* [Erforderliche Schritte]
**A)** Welchen Beruf übt Oxygen Warm-Blasius laut dem Textauszug aus?
**B)** Knüpfe an den letzten Satz des Textauszugs über die Heyne Science Fiction Classics an und schreibe ihn weiter.

Heyne Science Fiction ClassicsDiese Erzählung kann man einerseits als Vorläufer von Tierfantasy-Romanen charakterisieren. Unten am Fluss (Watership Down) von Richard Adams, eine der berühmtesten Geschichten dieses Subgenres, hat einige inhaltliche Ähnlichkeiten: Ein kleines Volk, immer in Gefahr durch stärkere Nachbarn, zieht unter einem charismatischen Anführer in eine neue Heimat. Andererseits hat Homchen auch Parallelen zu Vor- und Vorzeitmenschengeschichten wie Bevor Adam kam von Jack London oder Am Anfang war das Feuer von J. H. Rosny. Der wahre Hauptdarsteller ist die Evolution und der Sieg des Klügeren über den Dümmeren und nicht des Größeren über den Kleineren. Homchen ist ein kleines Juwel unter den phantastischen Erzählungen über die Vorzeit der Erde.

Bis zum Nullpunkt des Seins: Wir schreiben das Jahr 2371. Die Künstlerin Aromasia Duftemann Ozedes wartet ungeduldig auf ihren Angebeten Oxygen. Und auch Freund Magnet, der Dichter, ist unpünktlich. Aromasias Kunstrichtung ist die Ododistik, und sie spielt meisterhaft mit dem Ododion, dem Geruchsklavier, mit dem sie die allerfeinsten Duftkompositionen von sich zu geben vermag. Magnet Reimert-Oberton fasst seine Kunst zwar nur in Worte, hat es allerdings mit seinen Grundzuletts zu Bekanntschaft gebracht. Oxygen Warm-Blasius verdient seine Brötchen dagegen mit einem Beruf, der auf reiner Wissenschaft beruht, denn er ist Wetterfabrikant. So ist es kein Wunder, dass die drei Freunde in eine kontroverse Debatte hineingeraten:

„Vielleicht hat die Überlegung, daß jeder einzelne nur im ganzen zu existieren und zu wirken vermag, daß die heilige Ordnung allein Staaten und Menschen erhalten kann, daß nicht das erreichte Ziel, sondern das Streben und Ringen allein das Glück enthält und daß ein jeder nur sich zufrieden fühlen kann in dem beschränkten Kreise, der die volle Betätigung seiner Energien zuläßt und abgrenzt – vielleicht hat diese Überlegung dieses Ideal allmählich überzeugt.“ […]

„Und sollte dies alles nicht auch durch einen Fortschritt der Erkenntnis zu erreichen sein? Durch die ausgebildete Fähigkeit, in einem Augenblicksschlusse, ähnlich den Schlüssen des Taktgefühls, die ganze Reihe der Möglichkeiten zu überblicken und daraus diejenige Bestimmung zu treffen, welch dem eigenen Anspruche und dem Recht der Allgemeinheit am besten entspricht? [… ] Ich erkläre es für geradezu unmöglich, daß aus dem Streite entgegengesetzter Meinungen heutzutage ein persönlicher Haß, ja nur eine tatsächliche Anfeindung hervorgehen könnte. Und wodurch haben wir das alles erreicht?“

Durch die Ododik“, warf Aromasia ein.

* [Gespeichertes Material]
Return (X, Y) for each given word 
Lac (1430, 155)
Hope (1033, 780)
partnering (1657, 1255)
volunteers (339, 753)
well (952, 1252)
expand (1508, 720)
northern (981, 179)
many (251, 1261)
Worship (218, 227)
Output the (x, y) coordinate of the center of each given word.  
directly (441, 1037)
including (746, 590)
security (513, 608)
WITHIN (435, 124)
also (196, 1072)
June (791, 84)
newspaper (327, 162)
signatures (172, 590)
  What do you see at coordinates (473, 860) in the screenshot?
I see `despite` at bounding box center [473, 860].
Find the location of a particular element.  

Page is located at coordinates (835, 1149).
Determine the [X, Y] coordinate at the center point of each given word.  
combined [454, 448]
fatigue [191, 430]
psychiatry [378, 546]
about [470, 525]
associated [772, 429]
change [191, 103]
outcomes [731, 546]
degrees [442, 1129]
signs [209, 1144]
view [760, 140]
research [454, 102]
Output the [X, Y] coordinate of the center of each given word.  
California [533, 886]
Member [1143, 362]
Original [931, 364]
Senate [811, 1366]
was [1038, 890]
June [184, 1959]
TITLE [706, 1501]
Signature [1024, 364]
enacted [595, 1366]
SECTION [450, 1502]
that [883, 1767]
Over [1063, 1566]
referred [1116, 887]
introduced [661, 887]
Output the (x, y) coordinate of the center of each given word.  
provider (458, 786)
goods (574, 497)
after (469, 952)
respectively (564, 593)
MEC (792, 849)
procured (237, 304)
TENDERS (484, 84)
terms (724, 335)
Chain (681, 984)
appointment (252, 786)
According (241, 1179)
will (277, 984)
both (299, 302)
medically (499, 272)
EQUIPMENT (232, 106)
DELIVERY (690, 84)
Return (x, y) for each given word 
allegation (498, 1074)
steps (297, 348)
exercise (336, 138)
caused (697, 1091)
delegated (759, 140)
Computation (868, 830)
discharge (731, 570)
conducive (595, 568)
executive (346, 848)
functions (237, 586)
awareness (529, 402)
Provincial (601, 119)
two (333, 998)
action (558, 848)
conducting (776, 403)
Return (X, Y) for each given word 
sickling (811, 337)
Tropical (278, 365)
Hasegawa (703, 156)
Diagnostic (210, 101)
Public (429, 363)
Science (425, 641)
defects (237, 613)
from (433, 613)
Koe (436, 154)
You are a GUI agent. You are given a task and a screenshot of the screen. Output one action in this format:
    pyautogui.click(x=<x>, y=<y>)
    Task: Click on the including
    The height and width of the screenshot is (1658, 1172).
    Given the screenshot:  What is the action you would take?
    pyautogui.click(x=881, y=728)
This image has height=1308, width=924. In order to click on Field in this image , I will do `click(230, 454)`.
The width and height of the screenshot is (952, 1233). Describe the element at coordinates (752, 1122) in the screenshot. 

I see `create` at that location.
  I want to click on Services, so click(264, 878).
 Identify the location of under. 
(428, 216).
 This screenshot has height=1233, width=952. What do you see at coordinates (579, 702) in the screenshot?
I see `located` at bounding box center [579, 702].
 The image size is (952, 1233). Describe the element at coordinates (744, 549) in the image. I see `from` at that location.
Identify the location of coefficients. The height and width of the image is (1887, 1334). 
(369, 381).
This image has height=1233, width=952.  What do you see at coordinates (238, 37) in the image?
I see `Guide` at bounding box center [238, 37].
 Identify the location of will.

* [Schriftliche Antworten]
**A)** Er ist Wetterfabrikant.

**B)**
„Nein Liebste, allein durch die Erkenntnis und Beherrschung der Natur“.

(Zitiert aus: Kurd Laßwitz. Bis zum Nullpunkt des Seins. In: Traumkristalle. München 1981, Moewig SF 3535, S. 214f)

Aromasia vermisst bei Oxygen Respekt für die Kunst, die Diskussion eskaliert. Oxygen meint, dass die Bestimmung der Menschen sei, die Natur aufzuheben, die Atome in ihre Ruhelage zu bringen und zum ursprünglichen Nichts, Zum Nullpunkt des Seins, zurückzukehren. Die beiden Künstler sind beleidigt, Oxygen entfernt sich vom Ort des Disputs. Magnet veröffentlich eine Schmähschrift gegen den Kunstfrevler, die bereits eine Stunde später in telegrafischem Selbstdruck erscheint und auf allen öffentlichen Zeitungstafeln an den Ecken aufliegt. Oxygen lässt die Beleidigung nicht auf sich sitzen. Er sabotiert das nächste Konzert Aromasias, indem er verschiedene Gestanksstoffe unter die Duftkompositionen seiner früheren Geliebten mischt. Doch wehe, denn ein Teil der Gase mischt sich unheilvoll untereinander. Es gibt eine Explosion, welche einen Brand auslöst. Die Künstlerin ist unter den fünf Todesopfern. Der Attentäter wollte zwar diesen Ausgang nicht, hat aber die Katastrophe verursacht. Als Buße schießt er sich selbst in einem kugelförmigen Gefährt auf Nimmersehen in den Weltenraum hinaus.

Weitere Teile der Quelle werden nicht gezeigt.